Barry Schneider relies on CDS Capital, LLC v. Young, 811 N.Y.S.2d 119 (App.Div. 2006), and Stasyszyn v. Sutton East Associates, 623 N.Y.S.2d 879 (App.Div. 1995), to argue that the release of Theodore relieved Barry of his entire liability. Both cases, however, are distinguishable. In CDS Capital, a husband and wife who were the officers and shareholders of a trucking company executed a promissory note cosigned by the husband, the wife, and the company. 811 N.Y.S.2d at 121. The court held that the release of the company and husband in bankruptcy relieved the wife of all liability on the promissory note under section 15-105. Id. at 122. In CDS Capital, however, unlike in the present case, the wife was entitled to full reimbursement by the company for any payments under the promissory note. Id. In contrast, Barry Schneider is entitled to a release of only half of his liability because Theodore was obligated to reimburse Barry for only half of any payments under the guarantee.

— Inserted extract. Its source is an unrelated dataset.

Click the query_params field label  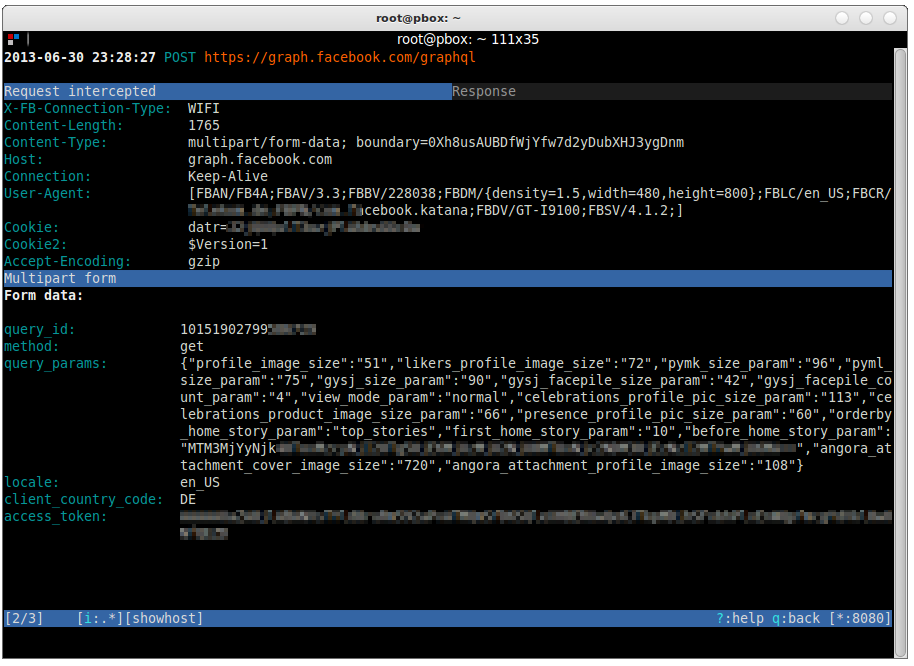tap(55, 364)
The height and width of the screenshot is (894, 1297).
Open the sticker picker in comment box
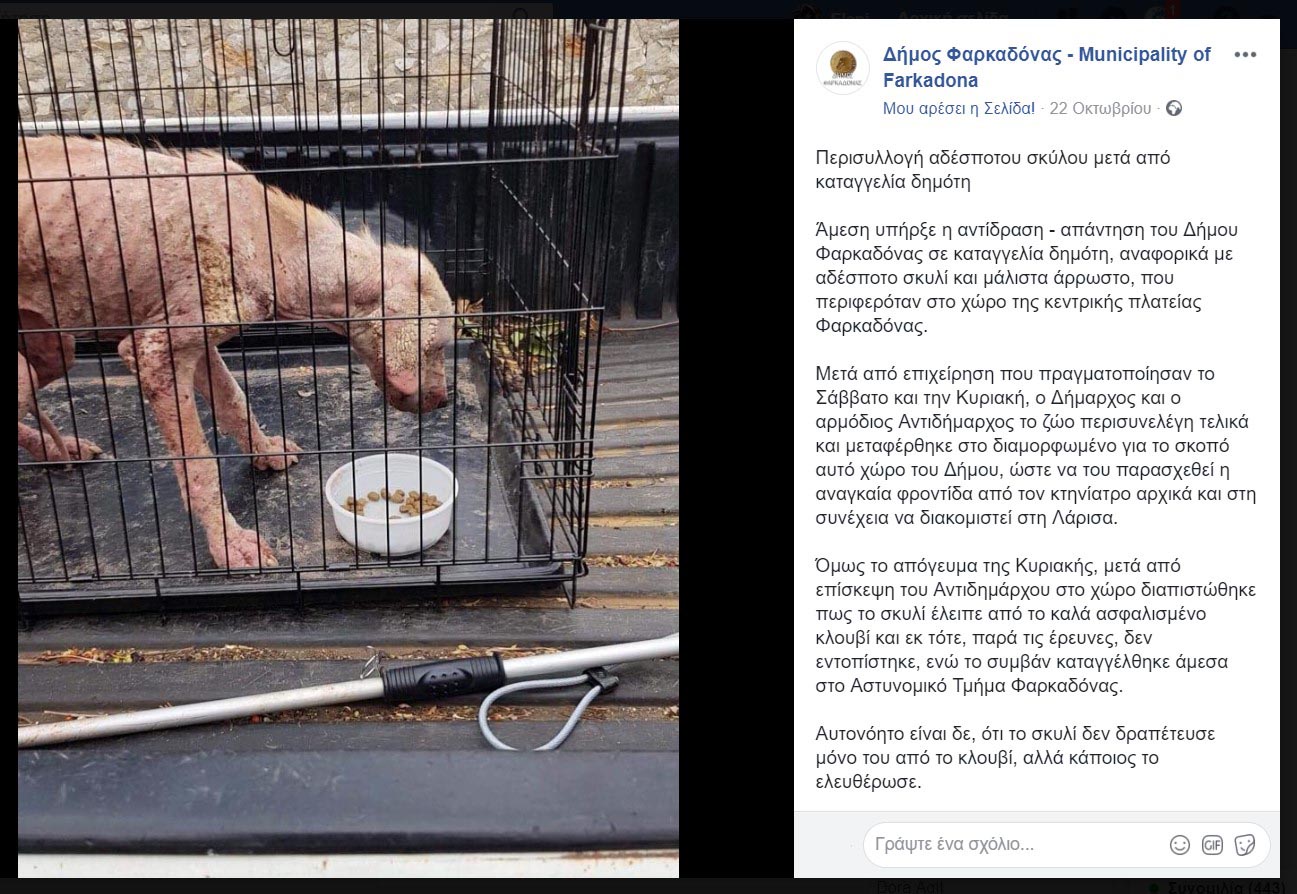click(x=1245, y=845)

Similarly, the full release of liability in Stasyszyn resulted from the release of an obligor that was required to reimburse the co-obligor for the full amount of any payment. In Stasyszyn, a landlord and tenant agreed that the tenant would vacate her rent-stabilized room for two years. 623 N.Y.S.2d at 879. In return, the landlord agreed to pay the tenant $36,000, renovate the room, and restore the tenant to the room at the end of the two year period. Id. The landlord, however, sold the building before the two year period expired, making the first owner a surety to the subsequent owners' performance. Id. The subsequent owners did not honor the agreement even though it ran with the land. Id. Because the first owner had not breached the agreement when it sold the building, the first owner was entitled to full reimbursement of any payment from the subsequent owners. Id. As a result, when the tenant settled with the subsequent owners without reserving her rights against the first owner, the obligations of the first owner were discharged pursuant to section 15-105. Id. In the present case, Barry Schneider did not have a similar right to full reimbursement from Theodore.
D. Calculation of Damages
Philips requests $578,635.14 for the debt of Eltron, pre-judgment interest of 9% per annum, and $35,781.54 in counsel fees. Barry Schneider does not dispute these figures. Because Barry Schneider remains liable for only half of the debt of Eltron, $289,317.57 is awarded for the debt. Because the guarantee agreement obligates Barry Schneider to pay reasonable counsel fees, $35,781.54 is awarded in counsel fees. In New York, annual pre-judgment interest of 9% is appropriate for claims asserting a breach of contract. N.Y. C.P.L.R. 5001, 5004. Philips requests pre-judgment interest from October 3, 2003, after Eltron filed for bankruptcy. Barry does not challenge the use of this date for the calculation of pre-judgment interest. Pre-judgment interest is awarded at a rate of 9% per annum from October 3, 2003, until the date of entry of judgment.
CONCLUSION
For the reasons set forth above, the cross-motion of plaintiff, Philips Lighting Company, for summary judgment is granted. Defendant, Barry A. Schneider, is liable to Philips Lighting Company in the amount of $289,317.57, plus $35,781.54 in attorney's fees, plus 9% interest per annum from October 3, 2003, until the date of entry of judgment. The motion of Barry A. Schneider for summary judgment is denied. The Clerk of Court is directed to enter judgment consistent with the foregoing and to close this case.